2025 Volume 10 Article ID: 20250011
Background: Vacuum swallowing improves pharyngeal bolus passage by creating negative pressure in the esophagus. In this study, we aimed to (1) assess whether patients with dysphagia and lateral medullary syndrome (LMS) could reproduce vacuum swallowing and (2) evaluate its safety using a swallowing and breathing monitoring system (SBMS).
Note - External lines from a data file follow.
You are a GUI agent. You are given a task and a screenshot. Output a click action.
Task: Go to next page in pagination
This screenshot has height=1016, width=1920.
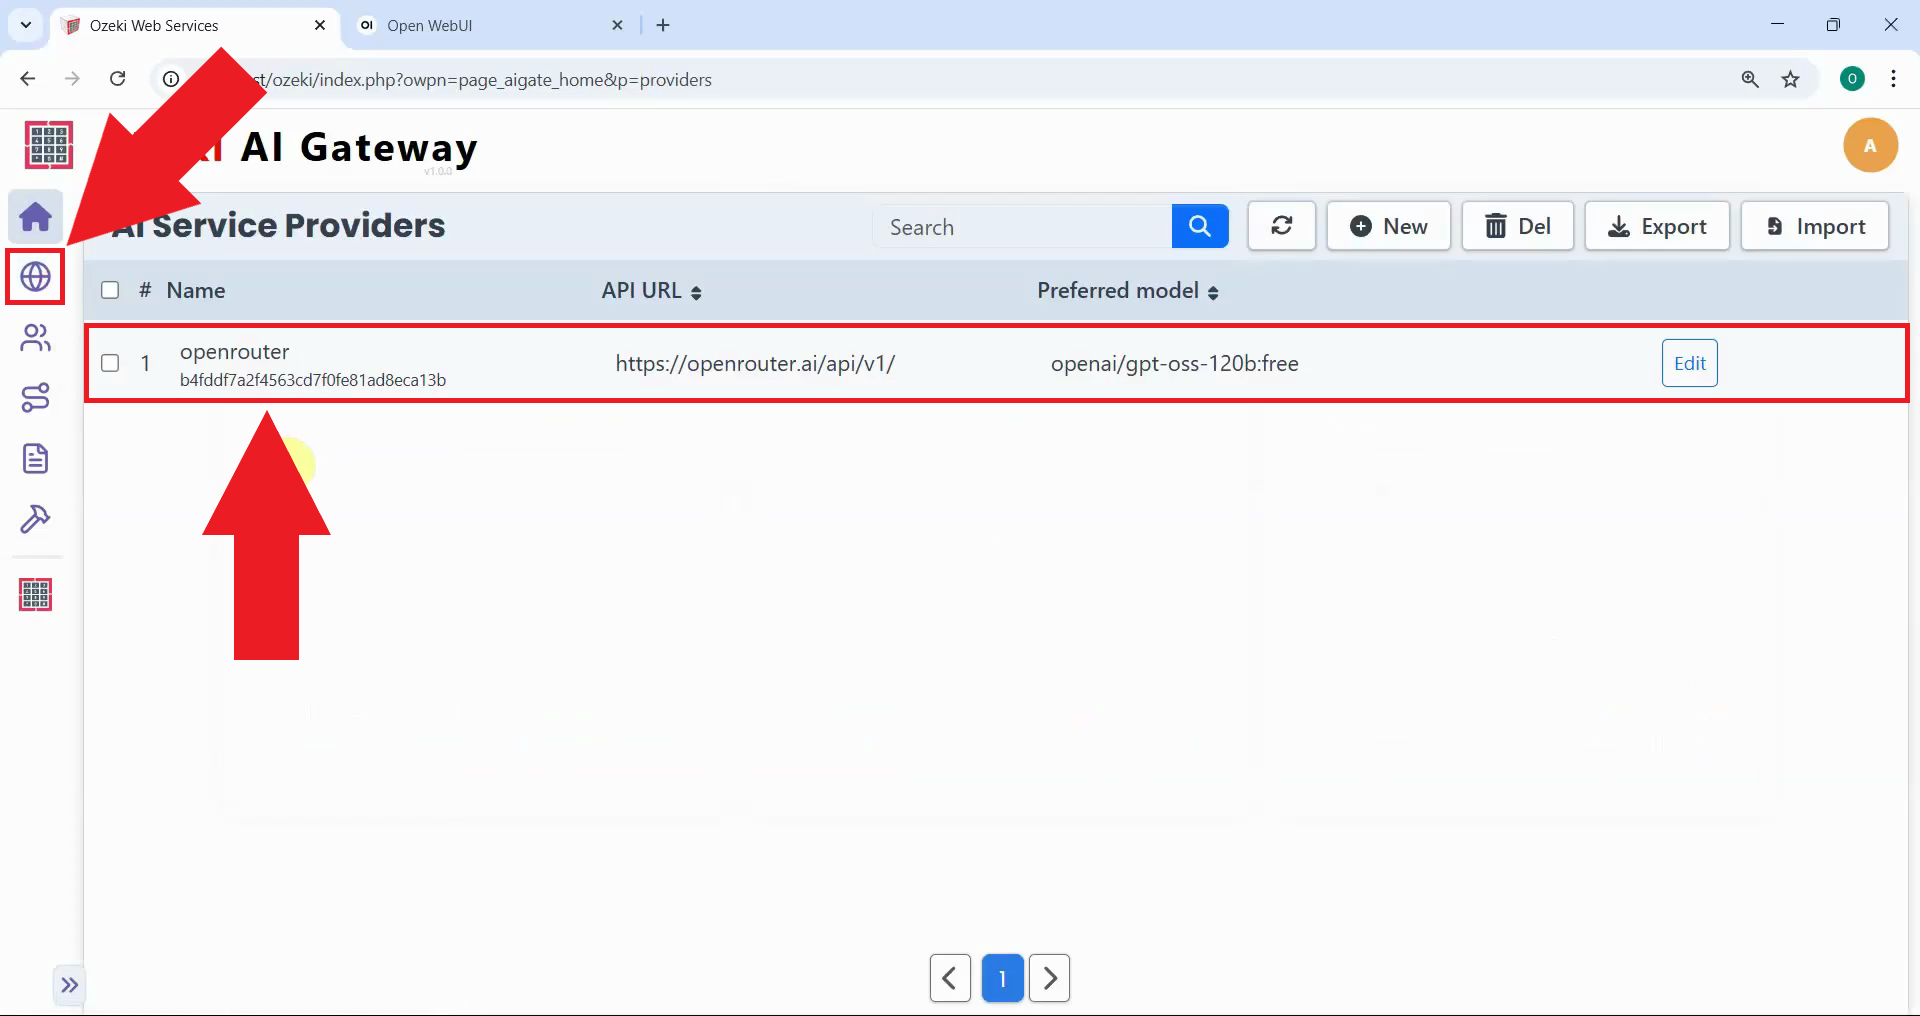pyautogui.click(x=1049, y=978)
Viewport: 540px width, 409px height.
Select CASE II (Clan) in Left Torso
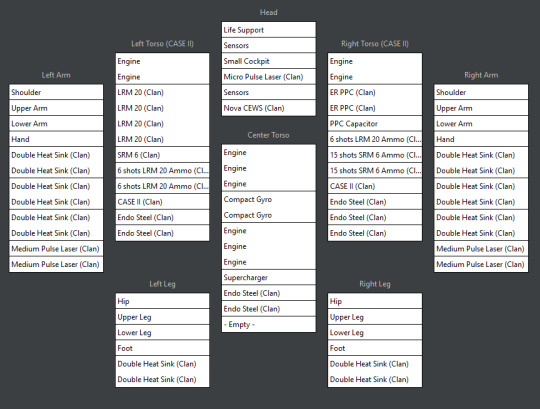tap(163, 202)
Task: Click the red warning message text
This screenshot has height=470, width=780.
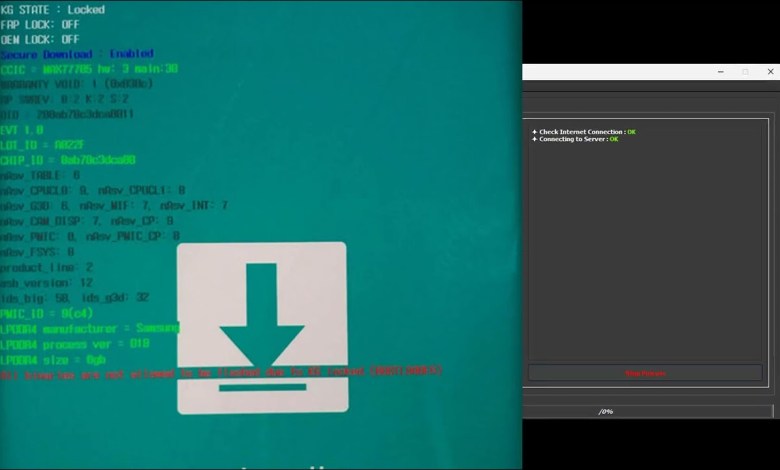Action: (x=220, y=373)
Cases: Two patients with dysphagia and LMS were instructed to perform vacuum swallowing. Videofluoroscopic examination of swallowing (VF) was performed. High-resolution manometry parameters, including the esophageal minimum pressure (Pmin) and maximum pressure (Pmax) in the lower esophageal sphincter, were compared to the values obtained during non-vacuum swallowing. The coordination between vacuum swallowing and breathing was evaluated using an SBMS. VF showed that pharyngeal residues in the pyriform sinus were sucked into the esophagus during vacuum swallowing. No aspiration was observed. During vacuum swallowing, Pmin was significantly lower, and Pmax was significantly higher than the respective measurements during non-vacuum swallowing. In the SBMS study, vacuum swallowing followed an expiratory swallowing pattern; this pattern was observed in three out of five swallowing episodes in Patient 1 and in all swallowing episodes in Patient 2. Deglutition apnea was observed during vacuum swallowing.
Discussion: Vacuum swallowing may be a feasible method for improving pharyngeal bolus passage. Patients could safely master vacuum swallowing. Instructions to exhale before and after vacuum swallowing are recommended to prevent aspiration.